[[ Data in this exercise, beginning ]]

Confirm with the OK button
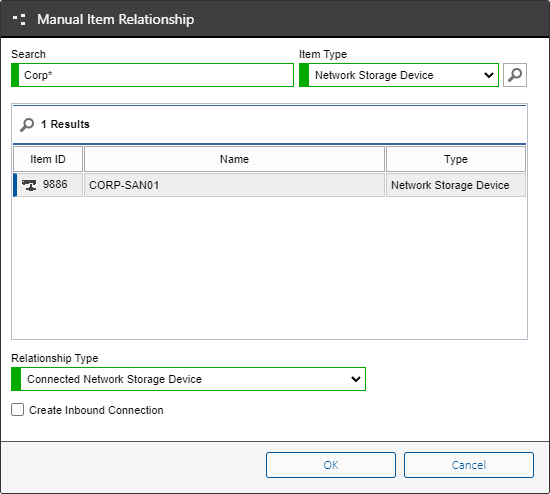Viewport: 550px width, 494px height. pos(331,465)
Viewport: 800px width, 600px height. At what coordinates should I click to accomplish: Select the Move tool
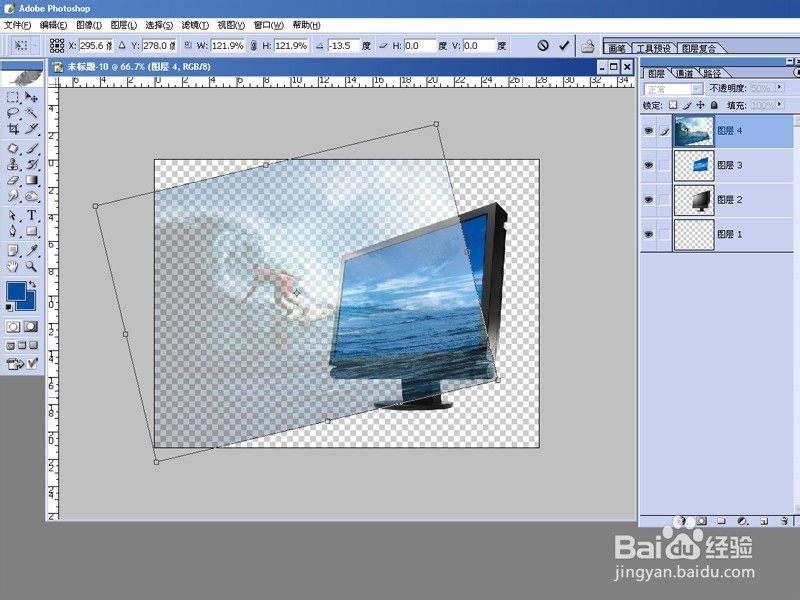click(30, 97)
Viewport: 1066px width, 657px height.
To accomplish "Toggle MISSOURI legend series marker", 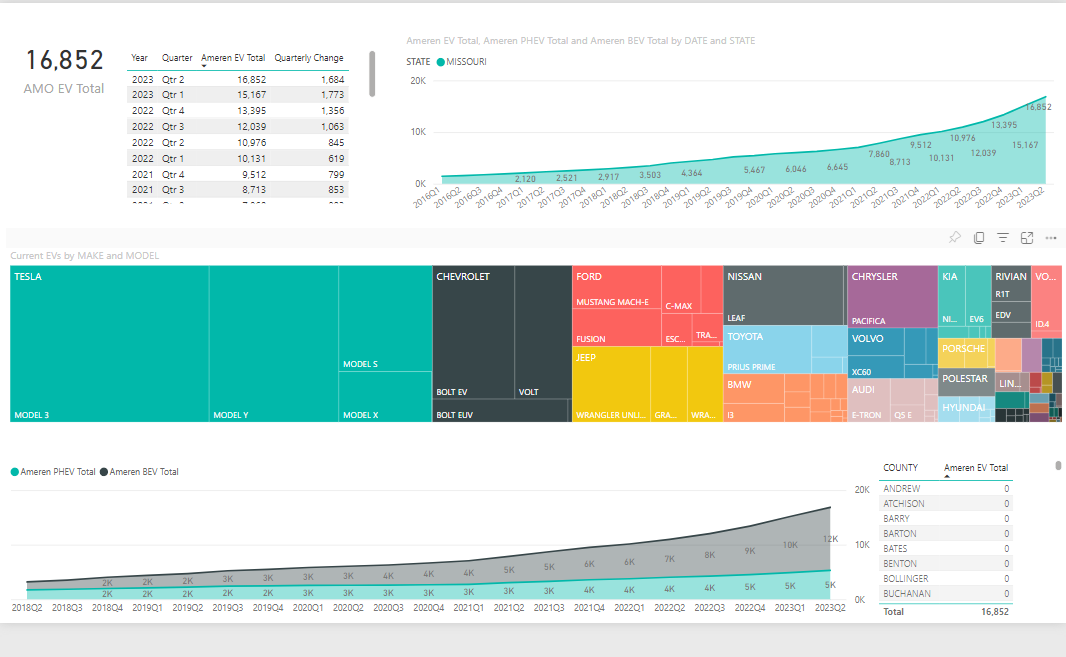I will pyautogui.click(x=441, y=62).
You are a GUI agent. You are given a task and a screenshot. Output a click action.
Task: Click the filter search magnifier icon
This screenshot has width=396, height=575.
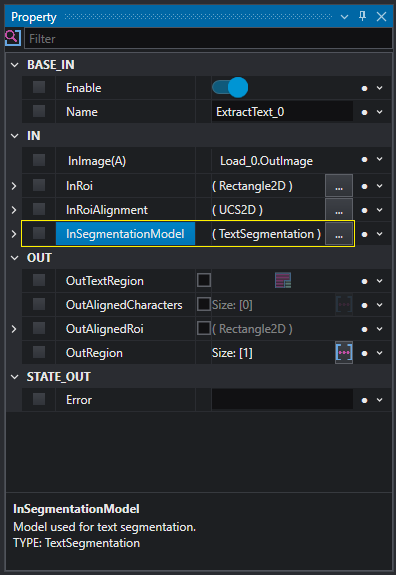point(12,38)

[[ Data in this exercise, end ]]
[[ Data in this exercise, beginning ]]

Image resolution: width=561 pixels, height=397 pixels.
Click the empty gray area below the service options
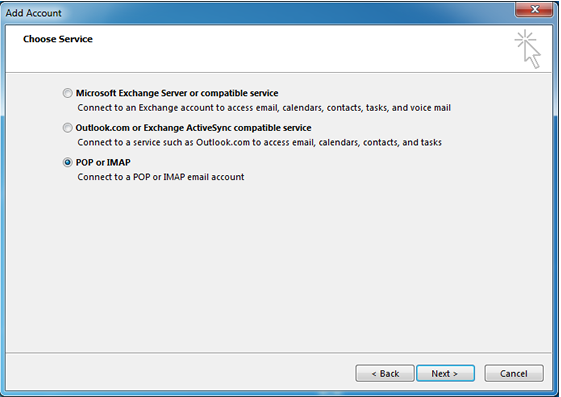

[[ Data in this exercise, end ]]
[[ Data in this exercise, beginning ]]

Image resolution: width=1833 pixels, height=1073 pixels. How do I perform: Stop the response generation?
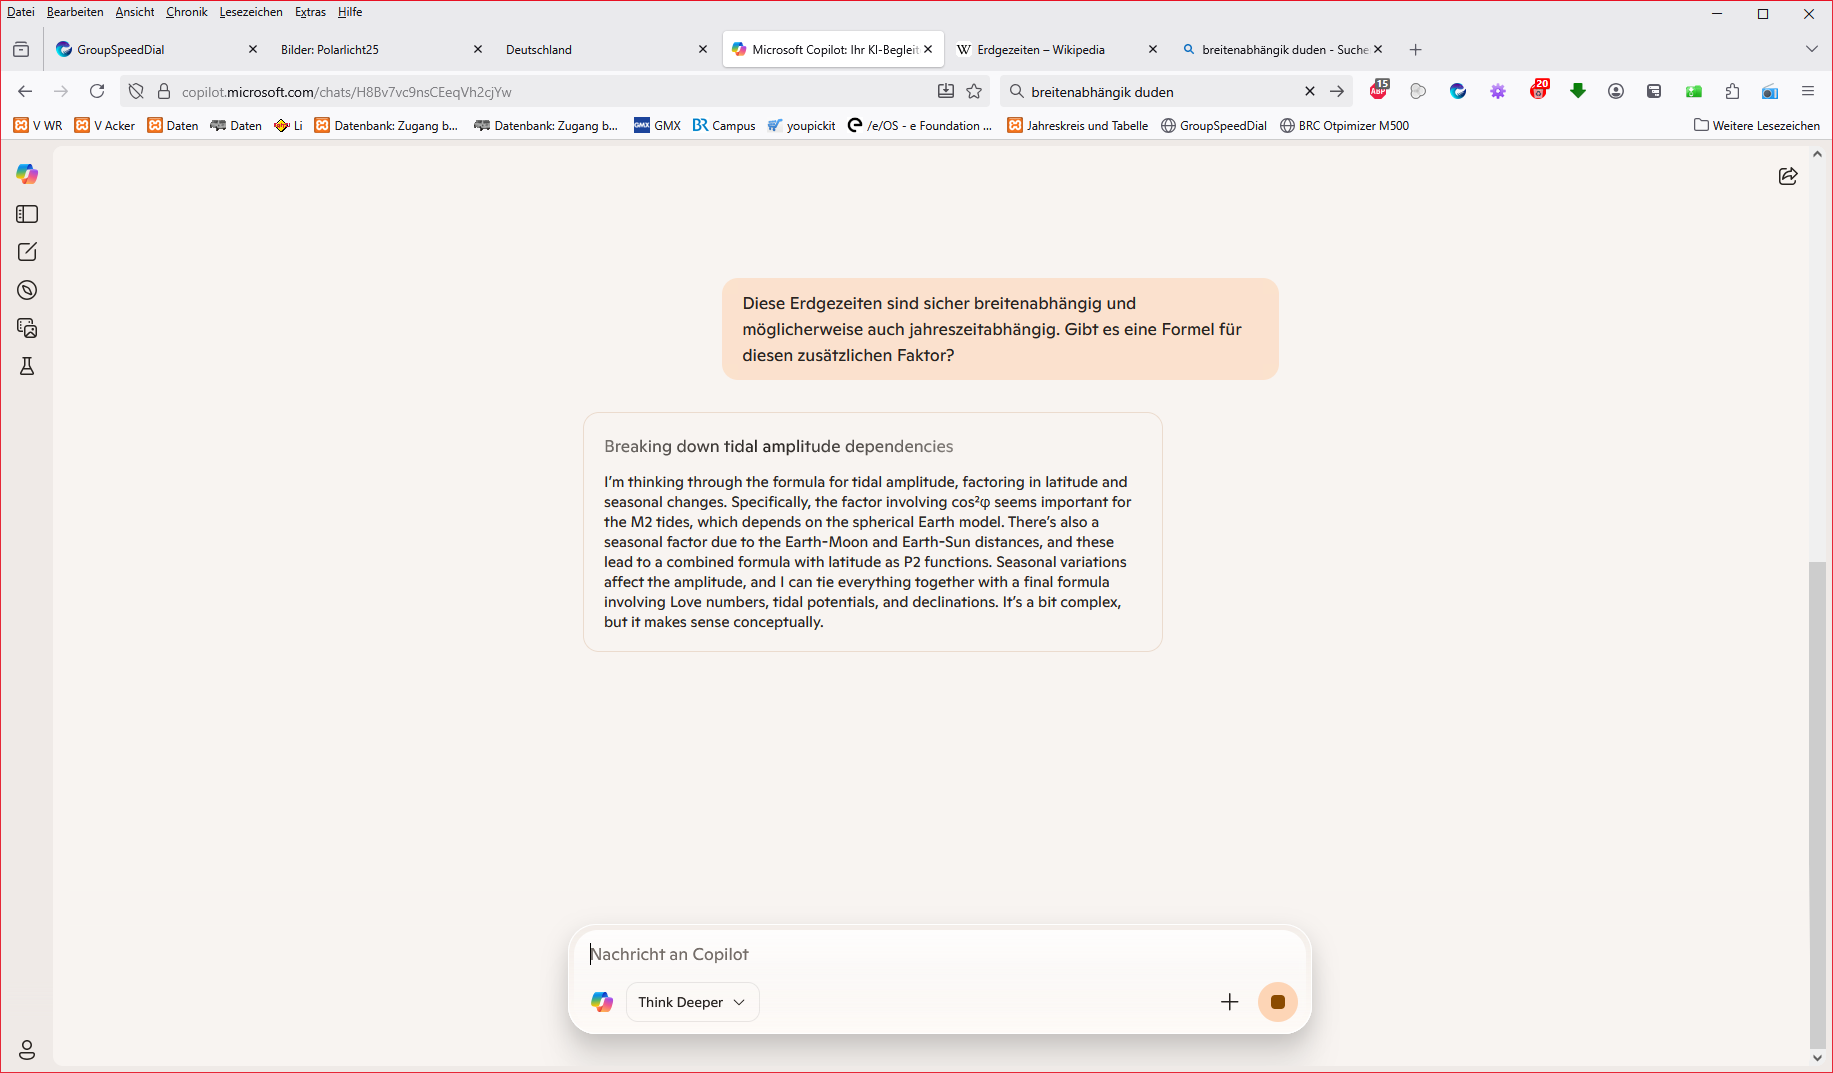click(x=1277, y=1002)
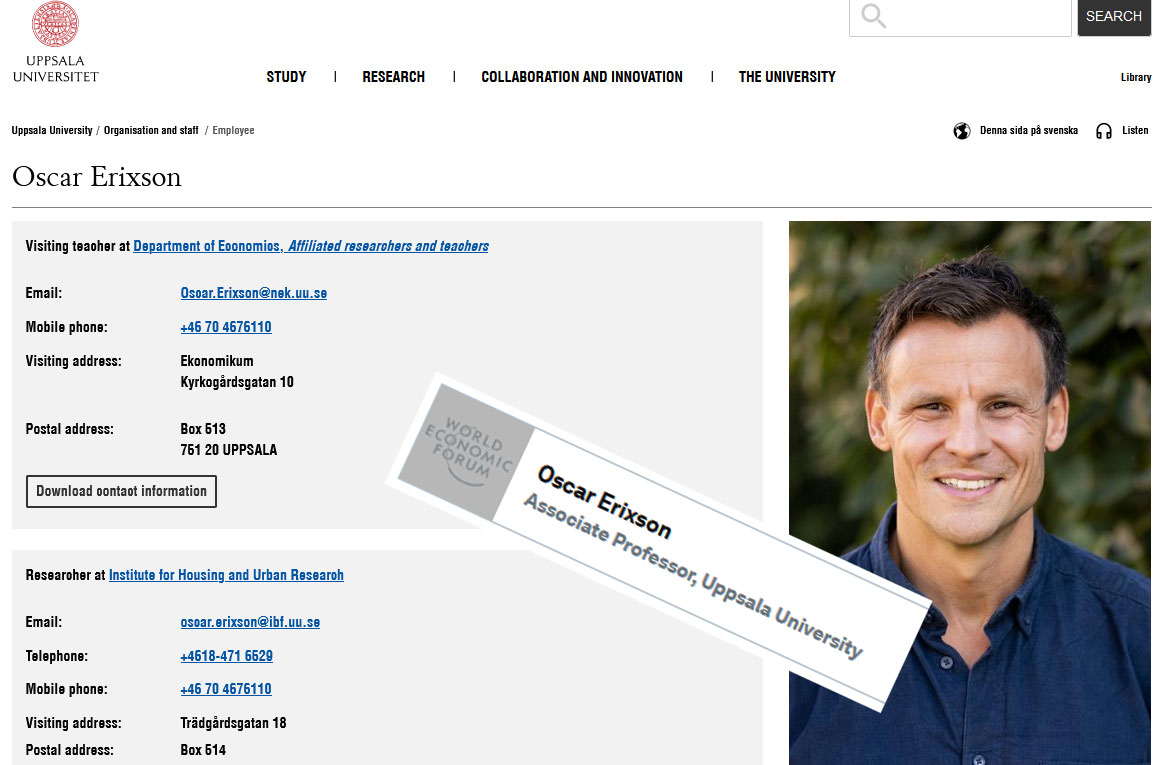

[[ Data in this exercise, end ]]

> Problem
Give only the lines from the one holding "Image resolution: width=561" through the one holding "Click the empty", each restated exactly as it appears above.

> Result
Image resolution: width=561 pixels, height=397 pixels.
Click the empty gray area below the service options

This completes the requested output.